San Severo, minorenni con coltelli e spacciatore nel mirino dei carabinieri

San Severo, minorenni con coltelli e spacciatore nel mirino dei carabinieri

San Severo – I Carabinieri della locale stazione hanno proceduto al controllo di due minorenni, addirittura di tredici e dodici anni, che avevano attirato l’attenzione con il loro comportamento sospetto, trovandoli in possesso di un coltello con lama di 50 cm. e di un taglierino con lama di 20 cm.. Accompagnati in caserma unitamente ai genitori, immediatamente avvisati dai militari, si è proceduto al sequestro delle due armi da taglio e alla segnalazione al Tribunale per i Minorenni.

Sempre a San Severo, alle prime luci dell’alba, è poi stata effettuata una serie di perquisizioni nei confronti di alcuni pregiudicati locali.
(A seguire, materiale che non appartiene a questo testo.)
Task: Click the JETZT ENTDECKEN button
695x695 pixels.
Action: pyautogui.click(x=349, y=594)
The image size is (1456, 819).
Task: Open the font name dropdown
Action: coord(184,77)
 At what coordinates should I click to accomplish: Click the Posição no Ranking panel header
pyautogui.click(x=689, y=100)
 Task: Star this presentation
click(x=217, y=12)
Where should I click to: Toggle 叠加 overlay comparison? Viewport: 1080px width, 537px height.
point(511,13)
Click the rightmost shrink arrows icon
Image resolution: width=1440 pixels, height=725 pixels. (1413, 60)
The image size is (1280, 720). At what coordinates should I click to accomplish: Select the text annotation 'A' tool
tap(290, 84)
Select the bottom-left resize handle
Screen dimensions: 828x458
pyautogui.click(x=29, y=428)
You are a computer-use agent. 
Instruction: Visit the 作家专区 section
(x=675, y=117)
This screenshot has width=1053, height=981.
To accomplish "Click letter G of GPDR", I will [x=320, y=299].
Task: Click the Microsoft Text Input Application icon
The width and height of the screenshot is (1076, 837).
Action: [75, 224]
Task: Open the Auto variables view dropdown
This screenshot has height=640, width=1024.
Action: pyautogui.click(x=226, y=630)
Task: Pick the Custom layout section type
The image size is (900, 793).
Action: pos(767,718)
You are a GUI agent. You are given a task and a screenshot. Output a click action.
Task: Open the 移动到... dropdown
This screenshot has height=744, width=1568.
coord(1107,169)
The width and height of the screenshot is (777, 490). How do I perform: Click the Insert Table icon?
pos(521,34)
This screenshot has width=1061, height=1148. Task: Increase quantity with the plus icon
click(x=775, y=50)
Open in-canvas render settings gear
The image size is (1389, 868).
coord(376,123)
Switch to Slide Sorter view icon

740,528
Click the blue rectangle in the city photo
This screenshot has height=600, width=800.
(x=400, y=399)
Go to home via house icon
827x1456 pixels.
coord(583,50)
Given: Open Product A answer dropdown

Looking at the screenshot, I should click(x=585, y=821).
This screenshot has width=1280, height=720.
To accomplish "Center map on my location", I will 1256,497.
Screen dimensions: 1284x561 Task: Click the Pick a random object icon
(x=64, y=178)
All’attività prendevano parte anche le unità cinofile dell’Arma, e nell’abitazione di Fernando Antonio nardino (cl. ’68), sottoposto alla sorveglianza speciale, i Carabinieri hanno trovato diverse dosi di hashish e cocaina, oltre ad un bilancino di precisione e alcune bustine per il confezionamento in dosi dello stupefacente. La droga era stata occultata dal Nardino all’interno di un computer perfettamente funzionate. Per eludere i controlli delle Forze dell’Ordine l’uomo aveva infatti ricavato un vano all’interno del p.c., perfettamente invisibile dall’esterno e capace di contenere una scatola in metallo dove era stato riposto lo stupefacente. La sostanza non è comunque sfuggita al fiuto dell’unità cinofila, e nonostante il Nardino si fingesse sorpreso, i militari hanno proceduto a smontare il computer, rinvenendo lo stupefacente. L’uomo è quindi stato dichiarato in arresto e sottoposto ai domiciliari.

Infine, nel corso di un pattugliamento delle principali arterie stradali, lungo la statale 89 verso Apricena, i Carabinieri hanno rinvenuto una pistola Walther P38 cal.9, con matricola abrasa e colpo in canna, di cui verosimilmente qualcuno si era sbarazzato proprio per evitare di esserne trovato in possesso nel corso dei controlli attuati in zona dai militari. Sull’arma saranno effettuati accertamenti tecnici per verificare se la stessa sia stata utilizzata per commettere qualche delitto.